Erfahren Sie, wie lange Ihr Haus zum Verkauf angeboten werden sollte

Nachdem Sie einen Makler ausgewählt haben, der Ihr Haus auflisten soll, ist ein wichtiger Verhandlungsfaktor, den Sie besprechen sollten, bevor Sie den Angebotsvertrag unterzeichnen, die Festlegung der Laufzeit des Angebotsvertrags.

Die Länge Ihres Eintrags ist Ihre Entscheidung; Es ist nicht die Entscheidung Ihres Agenten. Ihr Agent schlägt möglicherweise einen Zeitraum vor, aber es liegt an Ihnen, die Länge zu wählen, die für Sie am besten geeignet ist. Sie haben das letzte Wort.

Wichtige Erkenntnisse

  • Wenn Sie Ihr Haus bei einem Makler anbieten, können Sie zwischen 30 Tagen, 90 Tagen, 180 Tagen oder länger wählen.
  • Die von Ihnen gewählte Anzahl der Tage sollte mit der durchschnittlichen Anzahl der Tage übereinstimmen, die es zu diesem Zeitpunkt in Ihrer Region dauert, bis Häuser verkauft werden.
  • Immobilientypen, die auf bestimmte Kunden zugeschnitten sind, haben auch unterschiedliche Vermarktungsdauern und -kosten.

Gründe für eine 30-tägige Listungsdauer

Wenn der Markt heiß läuft und Häuser innerhalb weniger Tage in den Status „Ausstehend“ geraten, ist Ihr Makler möglicherweise mit einer 30-Tage-Auflistung einverstanden. Wenn jedes zweite Haus in Ihrer Straße innerhalb von drei Wochen verkauft wird und Ihr Haus am 29. Tag immer noch ohne Angebot steht, können Sie auf diese Weise problemlos Ihren Makler loswerden und jemand anderen engagieren.

Bevor Sie sich jedoch von einem erneuten Angebot bei Ihrem Makler ablehnen, schauen Sie sich zunächst Ihren Preis an. Wenn es zu hoch ist, wird es kein Makler verkaufen.

Gründe für eine Listungsdauer von 90 Tagen

Auf normalen Märkten sind 90-Tage-Listungen häufiger anzutreffen. Wenn Ihr Haus den richtigen Preis hat, sollten Sie in den ersten 30 Tagen viele Besichtigungen machen.

Bitten Sie Ihren Makler um Feedback des Käufers und verfolgen Sie Vorschläge zur Verbesserung des Zustands Ihres Hauses und/oder des Preises.

Gründe für eine Listungsdauer von 180 Tagen

Wenn die durchschnittliche DOM (Tage auf dem Markt) zwei Monate überschreitet, versuchen Sie wahrscheinlich, auf einem Käufermarkt zu verkaufen, und benötigen eine längere Listungsdauer.

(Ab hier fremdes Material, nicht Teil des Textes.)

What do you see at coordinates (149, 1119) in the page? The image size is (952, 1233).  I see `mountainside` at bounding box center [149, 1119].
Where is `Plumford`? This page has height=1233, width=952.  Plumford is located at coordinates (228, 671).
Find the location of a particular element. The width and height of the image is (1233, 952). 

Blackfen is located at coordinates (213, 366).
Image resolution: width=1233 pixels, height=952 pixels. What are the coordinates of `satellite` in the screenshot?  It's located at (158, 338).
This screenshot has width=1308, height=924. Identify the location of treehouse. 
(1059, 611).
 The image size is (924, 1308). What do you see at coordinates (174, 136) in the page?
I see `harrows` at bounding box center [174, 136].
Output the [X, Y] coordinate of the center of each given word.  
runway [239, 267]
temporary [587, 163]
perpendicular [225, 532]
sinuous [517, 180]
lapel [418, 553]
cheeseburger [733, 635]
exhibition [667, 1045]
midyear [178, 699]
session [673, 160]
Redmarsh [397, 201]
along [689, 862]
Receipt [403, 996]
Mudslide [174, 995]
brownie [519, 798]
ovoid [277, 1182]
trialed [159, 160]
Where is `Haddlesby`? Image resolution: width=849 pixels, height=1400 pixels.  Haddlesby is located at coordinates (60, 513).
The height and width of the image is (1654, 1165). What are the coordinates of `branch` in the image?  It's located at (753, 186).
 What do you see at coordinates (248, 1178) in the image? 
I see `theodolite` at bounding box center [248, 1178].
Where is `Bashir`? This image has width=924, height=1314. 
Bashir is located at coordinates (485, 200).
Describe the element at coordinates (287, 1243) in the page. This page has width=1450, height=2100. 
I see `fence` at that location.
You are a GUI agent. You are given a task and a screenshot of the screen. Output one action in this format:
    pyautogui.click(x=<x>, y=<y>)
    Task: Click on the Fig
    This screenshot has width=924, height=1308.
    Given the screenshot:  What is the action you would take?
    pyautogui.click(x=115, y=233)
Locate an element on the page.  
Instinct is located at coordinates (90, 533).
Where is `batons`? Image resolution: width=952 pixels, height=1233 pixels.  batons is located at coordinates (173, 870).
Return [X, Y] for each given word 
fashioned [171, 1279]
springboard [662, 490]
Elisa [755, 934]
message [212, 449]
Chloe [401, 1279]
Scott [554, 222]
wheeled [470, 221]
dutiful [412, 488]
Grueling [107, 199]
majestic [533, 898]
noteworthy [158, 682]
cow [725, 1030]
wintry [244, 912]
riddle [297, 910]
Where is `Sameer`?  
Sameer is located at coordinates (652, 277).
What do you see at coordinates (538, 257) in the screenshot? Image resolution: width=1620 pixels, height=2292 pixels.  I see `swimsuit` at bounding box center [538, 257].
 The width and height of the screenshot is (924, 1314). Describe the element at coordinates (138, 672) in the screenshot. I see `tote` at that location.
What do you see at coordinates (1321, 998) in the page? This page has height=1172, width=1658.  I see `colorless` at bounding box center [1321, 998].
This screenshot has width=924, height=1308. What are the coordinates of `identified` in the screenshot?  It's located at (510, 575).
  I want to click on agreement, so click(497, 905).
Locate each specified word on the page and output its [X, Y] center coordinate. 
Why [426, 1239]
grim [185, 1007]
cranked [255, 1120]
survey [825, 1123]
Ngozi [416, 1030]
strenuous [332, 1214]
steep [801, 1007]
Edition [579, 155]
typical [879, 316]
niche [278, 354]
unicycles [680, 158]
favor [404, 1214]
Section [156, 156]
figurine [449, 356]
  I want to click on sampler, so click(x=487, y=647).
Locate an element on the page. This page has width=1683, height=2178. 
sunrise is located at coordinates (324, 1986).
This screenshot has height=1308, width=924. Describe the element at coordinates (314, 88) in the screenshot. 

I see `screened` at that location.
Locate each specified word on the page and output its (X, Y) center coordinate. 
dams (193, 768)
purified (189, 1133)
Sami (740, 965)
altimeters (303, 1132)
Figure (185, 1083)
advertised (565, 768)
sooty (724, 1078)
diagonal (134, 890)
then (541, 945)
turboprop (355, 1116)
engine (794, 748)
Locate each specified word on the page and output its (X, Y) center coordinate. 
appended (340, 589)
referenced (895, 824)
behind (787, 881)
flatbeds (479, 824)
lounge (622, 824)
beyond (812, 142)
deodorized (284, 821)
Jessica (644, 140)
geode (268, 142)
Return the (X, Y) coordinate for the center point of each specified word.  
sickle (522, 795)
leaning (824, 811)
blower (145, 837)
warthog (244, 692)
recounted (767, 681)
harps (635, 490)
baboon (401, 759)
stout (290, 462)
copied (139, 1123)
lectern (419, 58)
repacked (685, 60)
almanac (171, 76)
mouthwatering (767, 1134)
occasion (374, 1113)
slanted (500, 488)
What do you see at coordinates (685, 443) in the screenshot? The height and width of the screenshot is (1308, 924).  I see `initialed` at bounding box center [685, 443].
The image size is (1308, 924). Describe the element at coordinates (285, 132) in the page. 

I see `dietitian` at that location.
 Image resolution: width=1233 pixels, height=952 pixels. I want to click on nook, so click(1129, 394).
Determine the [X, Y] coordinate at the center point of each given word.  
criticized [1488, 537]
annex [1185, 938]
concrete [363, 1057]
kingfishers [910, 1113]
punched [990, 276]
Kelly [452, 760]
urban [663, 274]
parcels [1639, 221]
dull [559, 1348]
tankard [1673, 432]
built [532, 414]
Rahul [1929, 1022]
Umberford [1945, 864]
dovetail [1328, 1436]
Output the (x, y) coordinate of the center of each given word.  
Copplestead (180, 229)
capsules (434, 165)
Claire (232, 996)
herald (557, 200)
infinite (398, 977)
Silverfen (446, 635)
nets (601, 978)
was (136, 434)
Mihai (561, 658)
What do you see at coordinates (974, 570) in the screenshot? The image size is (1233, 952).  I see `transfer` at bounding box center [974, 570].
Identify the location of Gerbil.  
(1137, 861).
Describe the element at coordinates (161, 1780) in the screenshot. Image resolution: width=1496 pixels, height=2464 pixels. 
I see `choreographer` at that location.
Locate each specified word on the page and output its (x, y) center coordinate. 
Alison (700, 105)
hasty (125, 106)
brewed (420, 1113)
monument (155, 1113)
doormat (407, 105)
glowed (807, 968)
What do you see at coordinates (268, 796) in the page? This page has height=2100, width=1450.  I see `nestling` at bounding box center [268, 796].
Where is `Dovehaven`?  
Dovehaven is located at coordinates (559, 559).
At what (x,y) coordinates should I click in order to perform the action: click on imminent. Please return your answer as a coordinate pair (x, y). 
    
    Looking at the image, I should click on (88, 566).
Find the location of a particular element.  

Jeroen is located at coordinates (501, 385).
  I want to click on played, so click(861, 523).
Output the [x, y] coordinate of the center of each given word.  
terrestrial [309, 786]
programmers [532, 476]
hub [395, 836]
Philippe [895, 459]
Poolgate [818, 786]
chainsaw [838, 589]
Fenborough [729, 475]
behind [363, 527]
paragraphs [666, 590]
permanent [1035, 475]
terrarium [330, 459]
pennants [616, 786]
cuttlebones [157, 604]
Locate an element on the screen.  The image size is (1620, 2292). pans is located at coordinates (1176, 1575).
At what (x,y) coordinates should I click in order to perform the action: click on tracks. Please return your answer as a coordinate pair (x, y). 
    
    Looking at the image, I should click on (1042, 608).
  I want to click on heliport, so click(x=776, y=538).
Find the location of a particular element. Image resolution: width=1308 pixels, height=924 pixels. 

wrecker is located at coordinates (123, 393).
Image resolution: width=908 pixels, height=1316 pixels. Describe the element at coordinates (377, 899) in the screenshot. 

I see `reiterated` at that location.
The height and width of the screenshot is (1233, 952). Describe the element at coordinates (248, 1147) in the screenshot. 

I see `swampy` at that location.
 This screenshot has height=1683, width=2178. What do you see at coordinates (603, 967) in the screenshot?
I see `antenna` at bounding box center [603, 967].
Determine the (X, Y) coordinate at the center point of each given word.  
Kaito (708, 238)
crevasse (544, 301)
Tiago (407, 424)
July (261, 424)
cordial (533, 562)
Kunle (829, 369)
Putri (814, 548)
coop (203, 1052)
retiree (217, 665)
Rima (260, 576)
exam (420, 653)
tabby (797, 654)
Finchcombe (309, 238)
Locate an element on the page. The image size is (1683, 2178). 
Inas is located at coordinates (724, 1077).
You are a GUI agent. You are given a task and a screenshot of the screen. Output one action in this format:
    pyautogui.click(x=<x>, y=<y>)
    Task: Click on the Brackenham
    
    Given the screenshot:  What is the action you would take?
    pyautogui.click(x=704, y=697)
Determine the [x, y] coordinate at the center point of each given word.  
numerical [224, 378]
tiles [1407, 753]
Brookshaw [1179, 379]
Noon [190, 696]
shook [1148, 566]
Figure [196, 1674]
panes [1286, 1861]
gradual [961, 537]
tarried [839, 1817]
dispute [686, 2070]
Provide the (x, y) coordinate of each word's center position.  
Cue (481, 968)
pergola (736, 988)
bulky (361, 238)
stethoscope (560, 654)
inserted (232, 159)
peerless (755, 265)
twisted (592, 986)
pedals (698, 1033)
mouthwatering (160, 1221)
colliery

Wenn Sie einen Vertrag mit einer Laufzeit von 90 Tagen abschließen, kann dieser während der Treuhandlaufzeit ablaufen. In diesem Fall kann es sein, dass Ihr Makler Sie auffordert, die Auflistung zu verlängern. Daher ist es sinnvoller, mit einer 180-tägigen Auflistung zu beginnen.

Fragen Sie Ihren Makler bei der ersten Unterzeichnung des Sechsmonatsvertrags, ob er Ihnen eine persönliche Garantie gibt, dass Sie nach Ablauf der 90 Tage kündigen können, wenn Sie unzufrieden sind. Wenn der Makler Ihnen diese Garantie nicht gibt, wenden Sie sich an einen Makler, der Ihnen dieses Angebot vertrauenswürdiger macht.

Gründe für eine Listungsdauer von einem Jahr

Wenn Sie in einer ländlichen Gegend leben, in der sich in weniger als einem Jahr nichts verkauft, kann ein 360-Tage-Angebot in Ihrer Gegend die Norm sein. Der Verkauf einzigartiger Immobilien, großer Grundstücke und teurer Anwesen kann länger dauern, da sie möglicherweise eine begrenzte Anzahl von Käufern ansprechen.

Private Inseln und großzügige Ferienhäuser erfordern eine längere Vermarktungszeit, und Makler sind möglicherweise nicht bereit, die großen Marketingausgaben für ein kurzfristiges Angebot auszugeben.

Vergessen wir nicht die Leerverkäufe und Notsituationen. Im Laufe der Jahre haben Banken ihre Reaktionszeiten bei Leerverkäufen verbessert, viele benötigen jedoch immer noch drei Monate oder länger für Verhandlungen. Käufer, die vor der Annahme aussteigen, verlängern lediglich den Zeitrahmen.